Councilman Paul Kashmann sponsored the designation in partnership with neighborhood residents who began working on the effort in 2019. Kashmann’s District 6 includes DU and the University Park neighborhood located on the east side of University Boulevard.

“I’ve watched the community evolve and while it’s a stunning place to live right now, as has been said, they’ve lost tons of beautiful, historic homes over the years,” Kashmann said at Monday’s meeting, “I don’t believe in encasing the city in amber but I do firmly believe in the importance of honoring our past.”

The historic district is unique in that not all the properties are near each other. It mimics the Downtown Denver Historic District as a “non-contiguous thematic district,” city officials said.

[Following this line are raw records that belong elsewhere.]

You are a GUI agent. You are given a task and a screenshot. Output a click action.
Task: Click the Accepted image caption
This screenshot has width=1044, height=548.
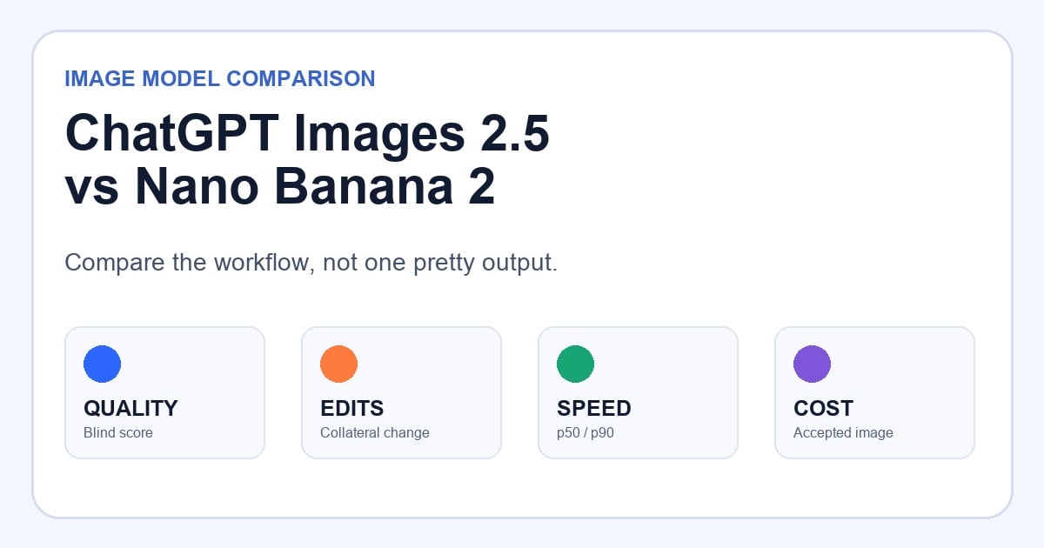(x=843, y=433)
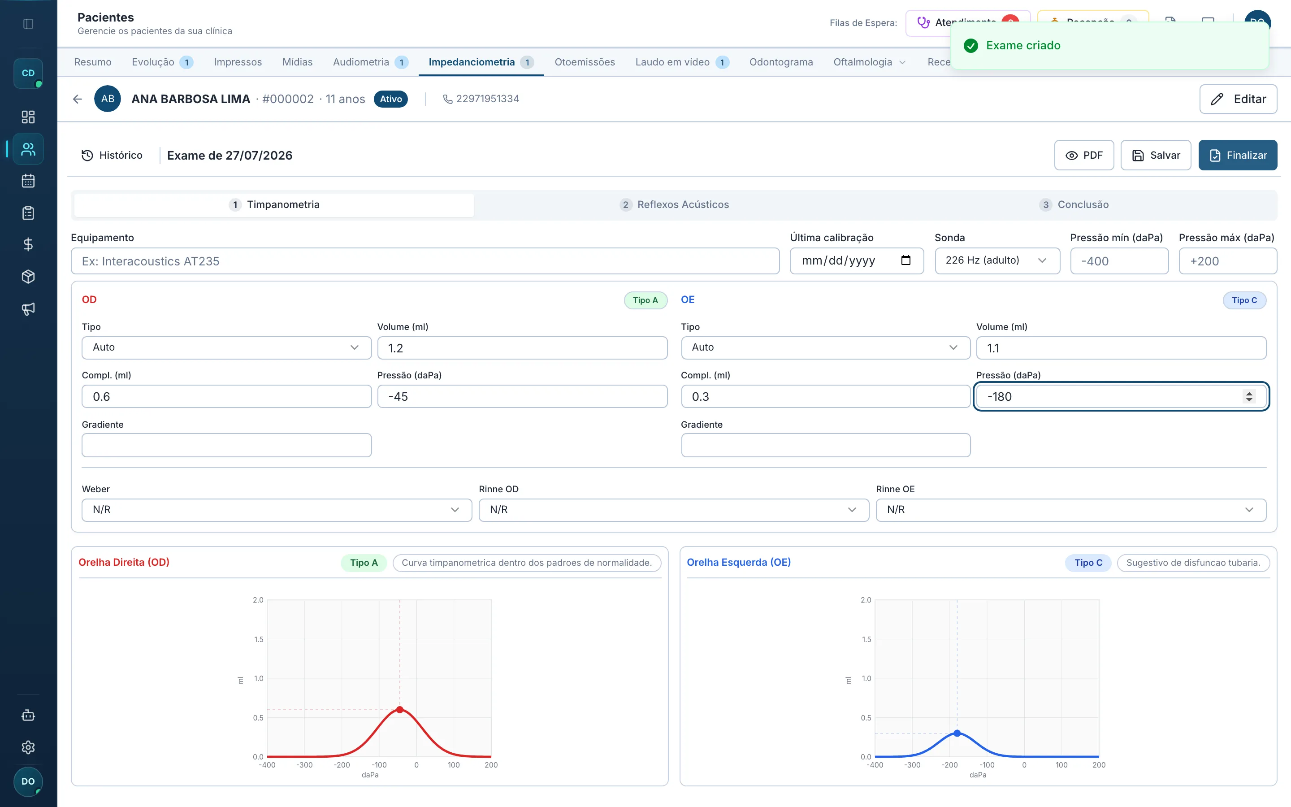
Task: Open the financial dollar icon
Action: click(28, 244)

It is made up of 14 historic homes, two observatories located in the city’s Observatory Park and the University Park United Methodist Church at 2180 S. University Blvd.

As Kara Hahn, the city’s landmark planning and regulatory supervisor, explained Monday, the spread-out nature of the district is largely because of the way the area developed in a piecemeal fashion around the school.

When DU moved from downtown to the plains south of the city around the turn of the 19th century, the school was in financial trouble, so it used land and free housing to attract faculty and staff, Hahn explained in her presentation.

That includes land like the parcels given to Henry Buchtel on which he built his bungalow, one of the earliest iterations of that style of home that would become commonplace across Denver later in the 20th century.

The uniting characteristics of the district include ties to DU, ties to strong progressive women, ties to the Methodist church and progressive architectural styles for the time frame.

Originally, neighborhood proponents identified 43 buildings that could have been included in the district. Rosemary Stoffel, who led the preservation charge on behalf of the University Park Community Council, the area’s registered neighborhood organization, said she expects other property owners to join later.

“Together these properties tell the story of University Park as a college town within a city,” Stoffel said at Monday’s hearing.